As this year draws to a close and a new one dawns, everyone takes stock of their past experiences and looks forward to new ones. At Tech.co, that means launching our annual roundup of the biggest predictions for what tech trends to expect in the new year.
But we can't just keep predicting things year after year with no accountability. In the past, we've warned of upcoming robot apocalypses and AI-powered dystopias. Just how likely are these guesses to come true, anyway??
Five years ago, in 2017, we predicted what would happen in the then-future year of 2018. Now, we've gotten back in touch with (some of) the experts we consulted back then to ask them a simple question: Did they get it right? Here's what those experts have learned five years later, along with our own assessments for each of the ten predictions we made half a decade ago.
Our 2017 predictions:
- Smart Home Technology Grows
- Biometric Security Rolls Out
- More Cryptocurrency Mining
- Cyber-Warfare Gets Deadly
- Continued Job Automation
- A Shift Toward Micro-Services
- More Monetization of Data Assets
- The IoT Gets Real
- AI Hits the Design Field
- We Need to Look at the Big Picture
We were all thinking about smart homes in 2017, with smart locks, smart desks, Roomba-style mops, internet-connected water filters, and more smart kitchenware than you can count all making appearances. Granted, some it didn't seem that necessary even back then, like the Bluetooth-enabled fork that's currently unavailable on Amazon.
But we've rated this prediction true because — even while the term “smart home” may have lost some of its buzzword trendiness over the last five years — smart home tech has kept evolving and remains popular enough that it's just considered normal tech these days. Voice-activated Alexa devices, smart fridges, and video doorbells don't even raise an eyebrow these days.
The industry is seeing consolidation, though, which will continue in the new year, according to robotics blogger Patrick Sinclair, who tells Tech.co that “2022 should see the launch of Matter, a unified smart home OS created by the combined efforts of Apple, Google, and Amazon, which will standardize the operations of smart home devices in the home, so they all play nice with each other.”

**Provided data:**

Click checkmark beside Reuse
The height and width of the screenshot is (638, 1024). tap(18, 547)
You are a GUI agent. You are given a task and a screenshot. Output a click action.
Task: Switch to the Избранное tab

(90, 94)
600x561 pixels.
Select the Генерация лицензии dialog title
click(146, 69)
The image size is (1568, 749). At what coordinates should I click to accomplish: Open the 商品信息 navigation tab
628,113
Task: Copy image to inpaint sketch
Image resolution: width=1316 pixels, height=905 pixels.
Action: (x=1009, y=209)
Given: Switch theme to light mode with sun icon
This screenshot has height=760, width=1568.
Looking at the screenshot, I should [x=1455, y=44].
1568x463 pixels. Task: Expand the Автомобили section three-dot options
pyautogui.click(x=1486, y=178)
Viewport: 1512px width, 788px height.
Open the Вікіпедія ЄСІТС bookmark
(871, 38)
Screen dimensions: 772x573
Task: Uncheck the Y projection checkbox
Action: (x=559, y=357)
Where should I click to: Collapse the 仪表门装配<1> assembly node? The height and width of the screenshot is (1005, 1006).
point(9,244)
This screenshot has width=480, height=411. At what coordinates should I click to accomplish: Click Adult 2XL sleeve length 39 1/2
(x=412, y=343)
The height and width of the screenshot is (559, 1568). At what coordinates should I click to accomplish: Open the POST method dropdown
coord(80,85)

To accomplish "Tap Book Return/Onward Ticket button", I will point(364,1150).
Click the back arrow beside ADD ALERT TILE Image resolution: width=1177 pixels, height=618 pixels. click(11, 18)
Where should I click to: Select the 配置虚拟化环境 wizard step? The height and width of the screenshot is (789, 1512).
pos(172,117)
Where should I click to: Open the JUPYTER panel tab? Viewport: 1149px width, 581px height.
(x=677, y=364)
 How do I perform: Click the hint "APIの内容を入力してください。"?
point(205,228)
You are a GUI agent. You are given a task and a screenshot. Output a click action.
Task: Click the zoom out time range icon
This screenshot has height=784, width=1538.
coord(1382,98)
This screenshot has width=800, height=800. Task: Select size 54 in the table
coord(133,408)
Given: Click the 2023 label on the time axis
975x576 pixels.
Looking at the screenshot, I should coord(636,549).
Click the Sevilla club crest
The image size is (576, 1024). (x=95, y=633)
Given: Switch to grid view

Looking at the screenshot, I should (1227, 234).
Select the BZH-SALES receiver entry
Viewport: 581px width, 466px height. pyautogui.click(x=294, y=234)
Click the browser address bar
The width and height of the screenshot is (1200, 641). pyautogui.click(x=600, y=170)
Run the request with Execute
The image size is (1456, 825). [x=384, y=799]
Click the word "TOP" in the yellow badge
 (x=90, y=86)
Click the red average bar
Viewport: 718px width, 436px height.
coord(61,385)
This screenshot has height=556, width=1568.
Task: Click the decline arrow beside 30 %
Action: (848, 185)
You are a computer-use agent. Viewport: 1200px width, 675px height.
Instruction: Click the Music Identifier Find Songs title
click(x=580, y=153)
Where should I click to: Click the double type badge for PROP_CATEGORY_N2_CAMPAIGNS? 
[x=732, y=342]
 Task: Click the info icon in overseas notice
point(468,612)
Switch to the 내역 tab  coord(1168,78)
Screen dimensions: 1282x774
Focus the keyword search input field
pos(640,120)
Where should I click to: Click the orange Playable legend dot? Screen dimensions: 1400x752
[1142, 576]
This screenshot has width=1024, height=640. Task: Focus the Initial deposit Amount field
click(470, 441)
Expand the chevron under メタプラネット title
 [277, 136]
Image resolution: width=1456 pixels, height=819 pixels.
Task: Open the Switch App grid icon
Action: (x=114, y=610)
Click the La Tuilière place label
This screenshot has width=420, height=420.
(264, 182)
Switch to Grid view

**Work to complete:**
a: Determine whether each of the following statements agrees with the article reviewing Tech.co's 2017 technology predictions. Answer yes or no for each, and quote the deciding words of the article exactly. (i) The predictions under review were made in 2017 about the year 2018. (ii) The prediction about smart home technology was rated false. (iii) According to Patrick Sinclair, Matter was created by Apple, Google, and Microsoft.
b: Write the next portion of the article reviewing Tech.co's 2017 technology predictions, beginning after its final sentence.

**Task-by-task results:**
a:
(i) Yes: "Five years ago, in 2017, we predicted what would happen in the then-future year of 2018."
(ii) No: "we've rated this prediction true"
(iii) No: "created by the combined efforts of Apple, Google, and Amazon"

b:
Another reason this prediction rings true is because the predictor took care to highlight the downside to the trend. Here's what Stephen Cox, Chief Security Architect at SecureAuth, said at the time:
“I smile every time one of my children ask our Echo an inquisitive question burning in their minds. Then, I put my security guy hat on and worry about the implications of connecting dozens of devices to our home networks, many developed by vendors lacking strong security discipline.”
Don't forget to consider the security implications of any new tech you bring into your home, as well as the privacy concerns regarding the data those devices pick up.
Biometric features were brand new in 2017, the same year that Apple's Face ID first debuted in a September demo. Cox predicted biometrics would take off, and they definitely have: I open my iPhone with my thumbprint roughly 500 times a day.
Cox even pointed out why we haven't seen any biometric-scanning doorbells yet. Because all solution providers will simply “leave the actual support (enrollment, storage, etc.) to the mobile providers and just leverage what they provide.” If Apple already has Face ID, why bother reinventing the wheel?
This is Cox's third and final prediction, and at this point we're forced to admit that he's the GOAT of 2017 predictions that have been proven true five years later. Cryptocurrency's valuations continue shooting wildly up and down, but the massive computer banks set up in locations with cheap electric bills have kept chugging along.
Cox was specifically taking note of hacked websites as a source of the CPU power needed to mine cryptocurrency, and that has indeed remained a problem for everyone on the internet. Just this past November, a report out from Google's cybersecurity team examined 50 recent cloud computing service hacks and found that a huge 86% of them were used to perform cryptocurrency mining. It's a “cloud resource-intensive for-profit activity,” the report helpfully explains.
Three-quarters of the hacks in that Google report were due to poor customer security or vulnerabilities in a third-party software — further evidence that you don't need to see the future to know that a good paid VPN is worth checking out.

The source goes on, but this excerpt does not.